Sunday, 8 April 2012

Bubba Watson wins Masters in dramatic playoff

AUGUSTA, Ga. — The Masters tournament involves around a hundred players taking a total of around 20,000 strokes. But in the end, it came down to just two: Louis Oosthuizen's astonishing albatross on 2, and Bubba Watson's ungodly pop-fly wedge shot from the woods on the second playoff hole. Both will be part of Masters lore for years, but only one won a green jacket.

The Masters that began with so many players finished up with just two, Oosthuizen and Bubba Watson, in a sudden-death playoff. Both players got good looks at a birdie on 18, with Watson barely missing a Masters-winning putt. Possibly rattled by that, Watson stuck his tee shot on 10 into the deep woods right of the green on 10, but then uncorked a shot not even a video game player could imagine: a straight-up wedge that landed within 15 feet for birdie. Needing two shots to win, Watson put his first putt close, and tapped in his second for his first major win.

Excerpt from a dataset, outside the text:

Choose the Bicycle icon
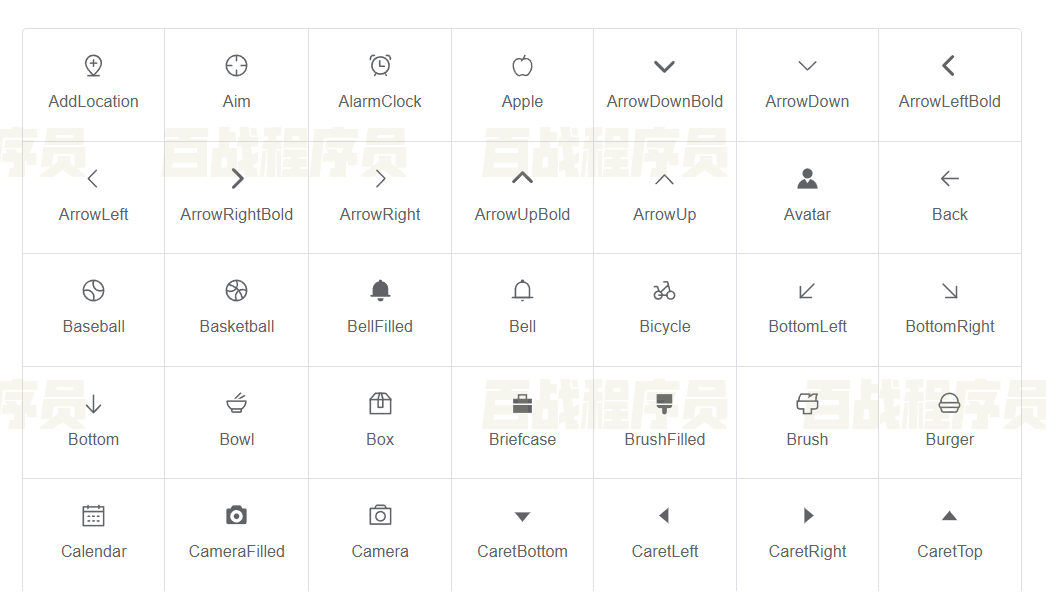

Oosthuizen played a largely undistinguised round of golf, with one notable exception: a three-under albatross on the second hole that surely ranks as one of the greatest shots in Masters history. The 260-yard shot was enough to keep the field at bay for most of the round, and enough to give Oosthuizen a little room to waver through the course of the round. He steadied himself on the back nine, bringing home the same -10 that he'd staked himself to on the second hole.

Once again, Watson found himself in a playoff for a major championship. In 2010, he fell to Martin Kaymer in the PGA Championship. This year, there would be no such fade.

The conventional wisdom was that Watson would either shoot in the low sixties or the high seventies, no middle ground. And indeed, he seemed on the verge of losing control right from the start, griping at the air en route to bogeying the very first hole. But he settled down, surrendering only one stroke the rest of the way and putting on a spectacular four-birdie run from 13 to 16. That was enough to put him 10-under and into a tie for the lead, a tie that would hold up into the playoff.

Phil Mickelson, the favorite coming into the day, played 17 solid holes at a level good enough to stay in the hunt, if not own it. The problem was the fourth, where he piledrove a shot into the side of a grandstand and then needed two righthanded shots (Mickelson is lefthanded) to get it free of the dense jungle growth. He carded a triple-bogey 7, falling from eight-under to five-under. And although he wouldn't bogey another shot, he left too many putts too short. He finished right where he started, at -8, staring up an impassable two-stroke incline at the leaders.

Other highlights included two aces at 16, by Bo Van Pelt and Adam Scott, and Van Pelt's astonishing 8-under run to tie a Masters record. Lee Westwood didn't do his usual major fade, but his 4-under day to get to -8 simply wasn't enough. And Matt Kuchar and 54-hole leader Peter Hanson both took turns at the lead, but couldn't hold. And Tiger Woods? A 2-over 74 to finish a dismal +5.